- _THE PROBLEM_
The job is to find each line of the records below that includes the word "Expand" and copy it.

- _Saved entries_
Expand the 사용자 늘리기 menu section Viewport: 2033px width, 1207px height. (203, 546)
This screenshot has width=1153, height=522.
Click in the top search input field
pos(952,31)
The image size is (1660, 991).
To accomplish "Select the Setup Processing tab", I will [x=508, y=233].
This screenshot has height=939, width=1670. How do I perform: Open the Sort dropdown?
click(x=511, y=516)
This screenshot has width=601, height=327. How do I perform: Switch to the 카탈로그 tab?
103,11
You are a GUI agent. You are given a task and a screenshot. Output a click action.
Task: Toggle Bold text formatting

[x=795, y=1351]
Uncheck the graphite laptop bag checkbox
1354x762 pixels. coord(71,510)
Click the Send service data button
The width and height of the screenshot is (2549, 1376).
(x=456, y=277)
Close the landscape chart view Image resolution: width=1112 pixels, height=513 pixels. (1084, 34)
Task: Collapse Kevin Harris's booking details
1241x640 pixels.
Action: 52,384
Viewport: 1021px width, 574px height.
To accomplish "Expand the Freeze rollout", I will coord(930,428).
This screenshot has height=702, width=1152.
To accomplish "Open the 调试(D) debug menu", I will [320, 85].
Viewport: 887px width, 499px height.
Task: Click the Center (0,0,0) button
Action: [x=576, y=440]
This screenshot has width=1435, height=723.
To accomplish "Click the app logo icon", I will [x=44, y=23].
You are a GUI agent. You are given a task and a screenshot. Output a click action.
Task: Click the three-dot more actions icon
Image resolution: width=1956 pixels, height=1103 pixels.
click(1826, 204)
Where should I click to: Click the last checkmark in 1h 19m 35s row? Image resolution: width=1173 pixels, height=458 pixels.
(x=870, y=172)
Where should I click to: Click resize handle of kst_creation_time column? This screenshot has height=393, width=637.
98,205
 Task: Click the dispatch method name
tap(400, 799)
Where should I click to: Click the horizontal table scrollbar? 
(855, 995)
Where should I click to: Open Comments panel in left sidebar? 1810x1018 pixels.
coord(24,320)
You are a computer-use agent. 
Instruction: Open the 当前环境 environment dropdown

- _EXPECTED OUTPUT_
Expand the 사용자 늘리기 menu section Viewport: 2033px width, 1207px height. (203, 546)
To accomplish "Expand the Freeze rollout", I will coord(930,428).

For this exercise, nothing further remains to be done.